This year nearly 40 million people will be seen in this nation's emergency departments as a result of nonintentional injury. Over 2.5 million will remain hospitalized. In 1996 the number of deaths from nonintentional injury increased for the fourth consecutive year to 93,874. This trend is expected to continue.
The most common case of death and disability from nonintentional injury worldwide is the motor vehicle crash. In 1996 deaths from motor vehicle-related incidents in the United States alone rose to 43,300, and nearly 21 million people suffered disabling injury. Forty-one percent of these crashes were alcohol-related.
Falls, the second leading cause of accidental death in the United States, were responsible for 8,436,000 emergency department visits in 1994 and continue to account for more than 20 percent of all injury-related hospital admissions.
Increasing urban violence in the United States presumably has led to the continuously rising incidence of penetrating trauma. While penetrating trauma can be self-inflicted or accidental, more than 55 percent of these fatalities are caused by violence.

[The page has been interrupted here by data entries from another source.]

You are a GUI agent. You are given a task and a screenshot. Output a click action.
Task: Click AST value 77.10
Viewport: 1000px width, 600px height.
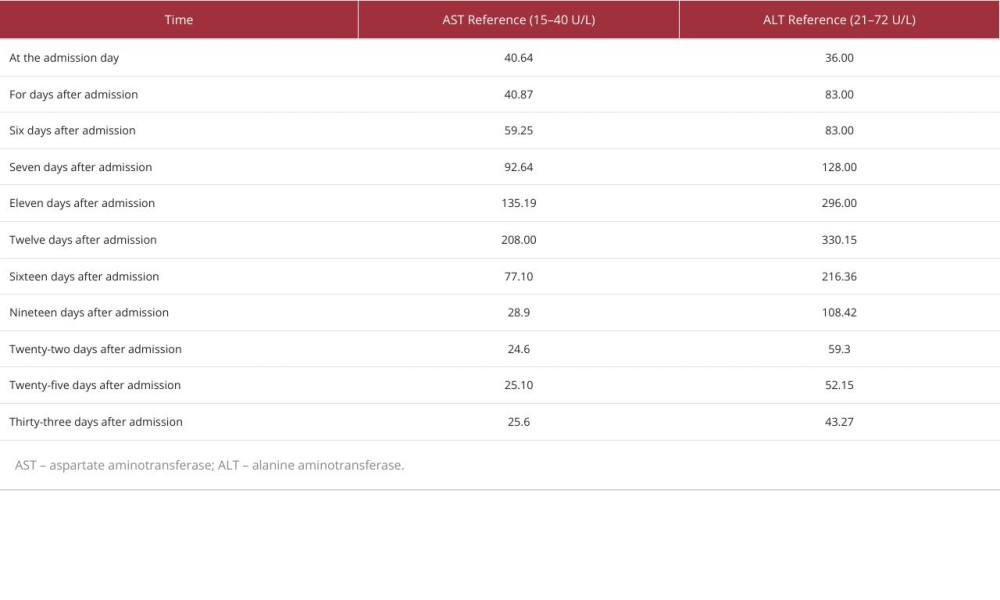click(518, 276)
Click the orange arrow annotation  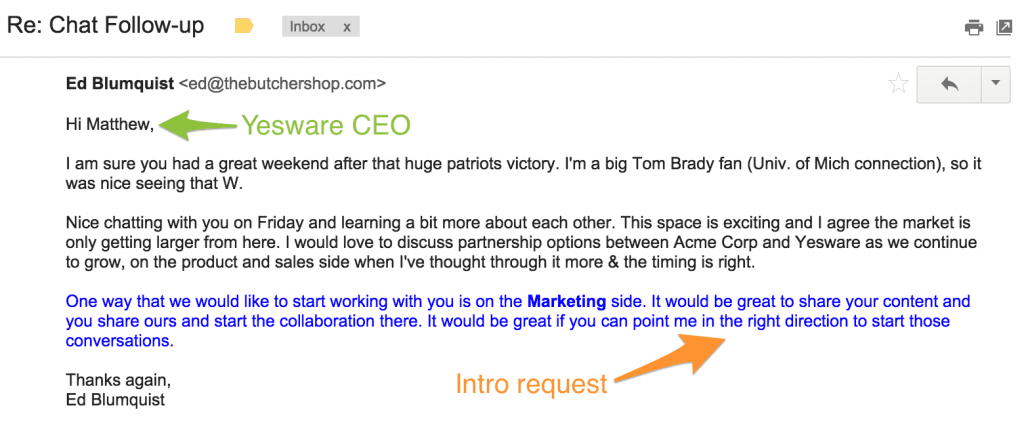(x=672, y=359)
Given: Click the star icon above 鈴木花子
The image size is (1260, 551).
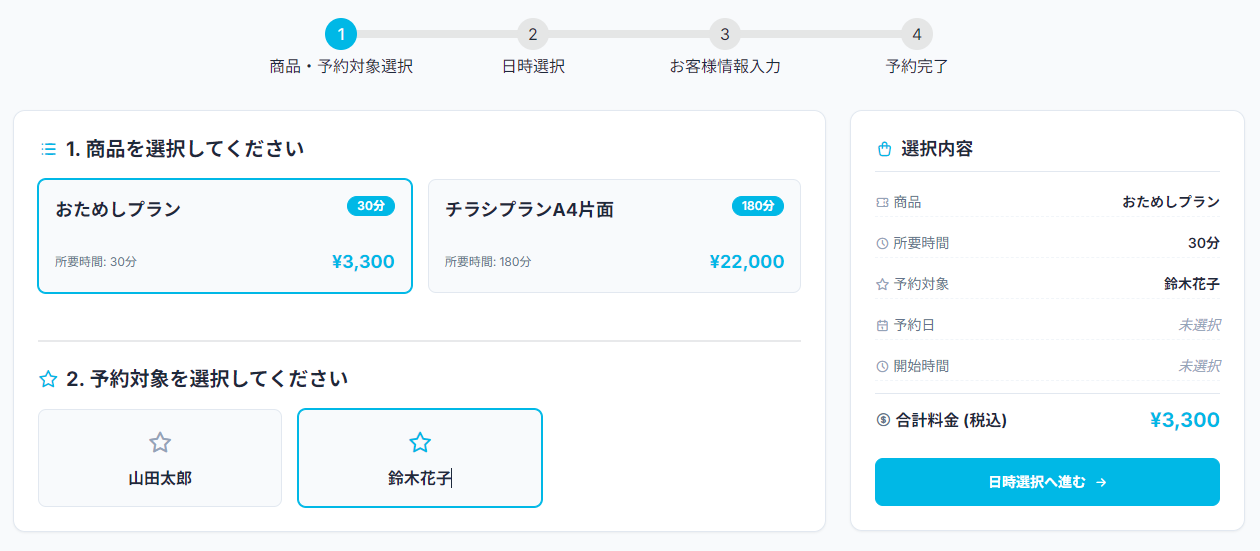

In 1994 gunshot wounds and stabbing injuries accounted for 4,123,000 (10 percent) of all emergency department visits in the United States.
Abdominal trauma generally is divided into two types: blunt and penetrating. This is somewhat simplistic, and a skilled clinician must make more subtle differentiations within these injury patterns. Patients can suffer both blunt and penetrating trauma simultaneously. Patients involved in motor vehicle crashes may be impaled on objects at the time of impact. In addition, people who are shot or stabbed may be assaulted at the same time.